• Your task: The word "Expand" marks the lines to keep; find each one in the data and copy it.

• Task material:
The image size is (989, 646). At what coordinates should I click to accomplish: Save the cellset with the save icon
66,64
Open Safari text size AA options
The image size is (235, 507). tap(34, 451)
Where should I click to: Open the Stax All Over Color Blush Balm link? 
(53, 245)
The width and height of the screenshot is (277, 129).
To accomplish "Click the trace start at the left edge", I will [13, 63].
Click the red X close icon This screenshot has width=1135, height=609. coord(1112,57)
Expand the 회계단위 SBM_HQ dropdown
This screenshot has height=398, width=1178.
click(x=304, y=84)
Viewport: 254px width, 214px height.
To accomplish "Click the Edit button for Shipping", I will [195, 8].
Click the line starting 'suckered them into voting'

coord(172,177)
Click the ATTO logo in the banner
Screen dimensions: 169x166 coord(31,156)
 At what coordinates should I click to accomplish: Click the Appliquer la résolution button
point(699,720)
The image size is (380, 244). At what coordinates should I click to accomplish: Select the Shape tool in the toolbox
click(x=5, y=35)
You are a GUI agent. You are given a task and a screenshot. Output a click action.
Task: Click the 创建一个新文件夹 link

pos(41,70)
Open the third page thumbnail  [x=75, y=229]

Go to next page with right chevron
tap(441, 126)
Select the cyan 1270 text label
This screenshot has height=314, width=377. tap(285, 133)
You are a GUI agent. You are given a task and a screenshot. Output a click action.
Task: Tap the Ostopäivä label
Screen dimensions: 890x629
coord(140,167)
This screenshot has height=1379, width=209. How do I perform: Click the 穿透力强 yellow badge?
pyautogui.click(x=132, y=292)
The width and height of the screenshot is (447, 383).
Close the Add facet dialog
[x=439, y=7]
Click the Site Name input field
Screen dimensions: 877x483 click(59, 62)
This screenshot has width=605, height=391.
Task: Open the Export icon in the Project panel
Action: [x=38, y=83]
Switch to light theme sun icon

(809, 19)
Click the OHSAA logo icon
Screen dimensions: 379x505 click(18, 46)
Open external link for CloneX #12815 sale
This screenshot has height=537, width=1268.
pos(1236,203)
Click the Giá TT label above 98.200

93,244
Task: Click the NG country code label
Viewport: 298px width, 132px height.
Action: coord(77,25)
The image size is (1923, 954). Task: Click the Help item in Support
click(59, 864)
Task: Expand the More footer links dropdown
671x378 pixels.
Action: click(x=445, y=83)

• Solution to this exercise:
Expand the 회계단위 SBM_HQ dropdown
Task: Expand the More footer links dropdown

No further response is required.